The scientific innovation in the project will be to link a) models of the marine ecology in these regions, with b) models representing the economic and cultural valuation of living marine ecosystem services, and c) models representing the management measures to regulate human activities affecting the marine ecology, for example constraints on commercial fisheries.

We will use output from this coupled system to support evaluation of cultural values that cannot be parameterised in models. The impact and knowledge exchange innovation will be to involve stakeholders in the development of story-lines describing potentially conflicting desirable and undesirable outcomes and alternative scenarios for management measures, and in the evaluation of the results to underpin ongoing management and policy decisions.

The project will deliver:

  • Advances in the valuations of living marine natural capital, and its response to management interventions.
  • A scientific framework for conducting virtual experiments on the integrated social-economic-ecological system.
  • A participatory scheme for engaging stakeholders in virtual experiments on the marine social-economic-ecological system.
  • Models and outputs to support strategic decisions on the sustainable use of the marine environment and understanding of cultural values, and support for Marine Strategy Framework Directive (MSFD) assessments. 


This project came about following discussions with a range of policy orientated stakeholders, which resulted in the emergence of some surprising threads of conversation. For example, the Department for Environment, Food and Rural Affairs (Defra) was interested in the relative values of ‘fish on a plate’ as opposed to ‘fish in the sea’. In other words, what are the benefits to society from leaving fish in the sea to support e.g. wildlife which underpin tourism, leisure and recreation services, as opposed to catching them to eat?
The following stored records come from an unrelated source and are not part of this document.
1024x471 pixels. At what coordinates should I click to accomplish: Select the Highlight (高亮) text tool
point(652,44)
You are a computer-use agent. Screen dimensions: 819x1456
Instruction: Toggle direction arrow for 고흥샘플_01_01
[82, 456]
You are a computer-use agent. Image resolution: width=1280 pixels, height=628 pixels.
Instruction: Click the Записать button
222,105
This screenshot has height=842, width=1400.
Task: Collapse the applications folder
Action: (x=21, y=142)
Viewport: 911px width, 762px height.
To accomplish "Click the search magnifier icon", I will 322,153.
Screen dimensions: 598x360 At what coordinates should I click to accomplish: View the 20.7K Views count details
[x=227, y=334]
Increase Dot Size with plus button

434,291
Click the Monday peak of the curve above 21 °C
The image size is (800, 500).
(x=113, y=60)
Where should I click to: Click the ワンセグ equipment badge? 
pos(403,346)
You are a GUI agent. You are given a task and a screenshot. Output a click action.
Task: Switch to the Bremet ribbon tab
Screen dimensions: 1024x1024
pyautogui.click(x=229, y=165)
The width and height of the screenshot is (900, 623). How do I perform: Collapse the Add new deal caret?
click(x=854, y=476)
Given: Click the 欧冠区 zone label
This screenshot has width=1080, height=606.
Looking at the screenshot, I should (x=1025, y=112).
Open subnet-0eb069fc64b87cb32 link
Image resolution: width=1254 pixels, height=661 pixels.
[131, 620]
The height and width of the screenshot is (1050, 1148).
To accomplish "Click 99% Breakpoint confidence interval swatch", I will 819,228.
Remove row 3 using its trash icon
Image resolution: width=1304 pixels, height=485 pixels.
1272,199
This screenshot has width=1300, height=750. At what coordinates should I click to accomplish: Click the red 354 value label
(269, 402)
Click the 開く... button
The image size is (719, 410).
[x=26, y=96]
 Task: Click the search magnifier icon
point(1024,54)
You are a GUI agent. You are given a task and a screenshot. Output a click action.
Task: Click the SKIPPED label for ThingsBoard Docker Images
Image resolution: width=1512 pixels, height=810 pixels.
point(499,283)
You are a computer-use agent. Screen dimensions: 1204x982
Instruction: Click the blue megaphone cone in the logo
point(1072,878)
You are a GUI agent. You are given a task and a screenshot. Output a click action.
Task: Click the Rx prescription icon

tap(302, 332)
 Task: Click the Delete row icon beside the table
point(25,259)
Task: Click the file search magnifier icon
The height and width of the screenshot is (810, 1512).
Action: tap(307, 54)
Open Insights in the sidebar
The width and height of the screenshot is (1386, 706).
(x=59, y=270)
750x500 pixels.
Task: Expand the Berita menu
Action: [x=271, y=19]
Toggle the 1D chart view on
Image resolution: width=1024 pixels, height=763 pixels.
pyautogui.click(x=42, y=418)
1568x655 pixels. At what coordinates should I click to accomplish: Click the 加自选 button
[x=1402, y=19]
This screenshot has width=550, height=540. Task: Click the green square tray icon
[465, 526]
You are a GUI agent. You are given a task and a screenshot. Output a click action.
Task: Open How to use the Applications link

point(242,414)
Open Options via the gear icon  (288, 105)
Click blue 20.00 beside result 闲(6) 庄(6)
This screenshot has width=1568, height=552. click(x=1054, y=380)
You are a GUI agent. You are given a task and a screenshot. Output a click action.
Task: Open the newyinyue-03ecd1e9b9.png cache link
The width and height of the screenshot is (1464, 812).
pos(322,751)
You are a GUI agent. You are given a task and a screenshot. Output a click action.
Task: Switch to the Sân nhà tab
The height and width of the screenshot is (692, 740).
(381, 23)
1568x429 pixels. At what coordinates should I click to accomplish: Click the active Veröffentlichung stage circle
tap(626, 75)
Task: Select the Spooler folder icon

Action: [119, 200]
This theme was picked up by Marine Scotland who were interested in how marine natural capital might be utilised in efforts to reduce inequality of human health and life-expectancy in Scotland. On the one hand, it was noted that a portion of oily pelagic fish provides 7-times the human health benefit of a portion of white-fish. On the other hand, the health benefits of exercise and engagement in the natural environment are well known, so can we harness the abundance of marine wildlife and the marine environment to assist in the goal of levelling opportunity and reducing health care costs? These are surprisingly high-level, strategic goals, but the clearly articulated link to the marine ecosystem and MERP science is intriguing and interesting.

At a more ‘coal-face’ level, Defra policy staff were keen that MERP science should contribute as much as possible to the evidence base for MSFD indicators, and in the decision making for how the UK should manage its seas to meet targets.

The ‘natural capital’ angle to the call text led us to think in terms of the work that has been done in the National Ecosystem Assessment and Valuing Nature programmes, and how the ecosystem services and valuation thinking in these programmes might be applied in MERP. The next logical step for MERP seemed to be to treat human society as being integrated with, and part of the natural world. This approach has strong scientific foundations in the terrestrial realm but has rarely been attempted in marine science.

The project is now well underway starting with the active engagement of stakeholders through a series of workshops in case study areas.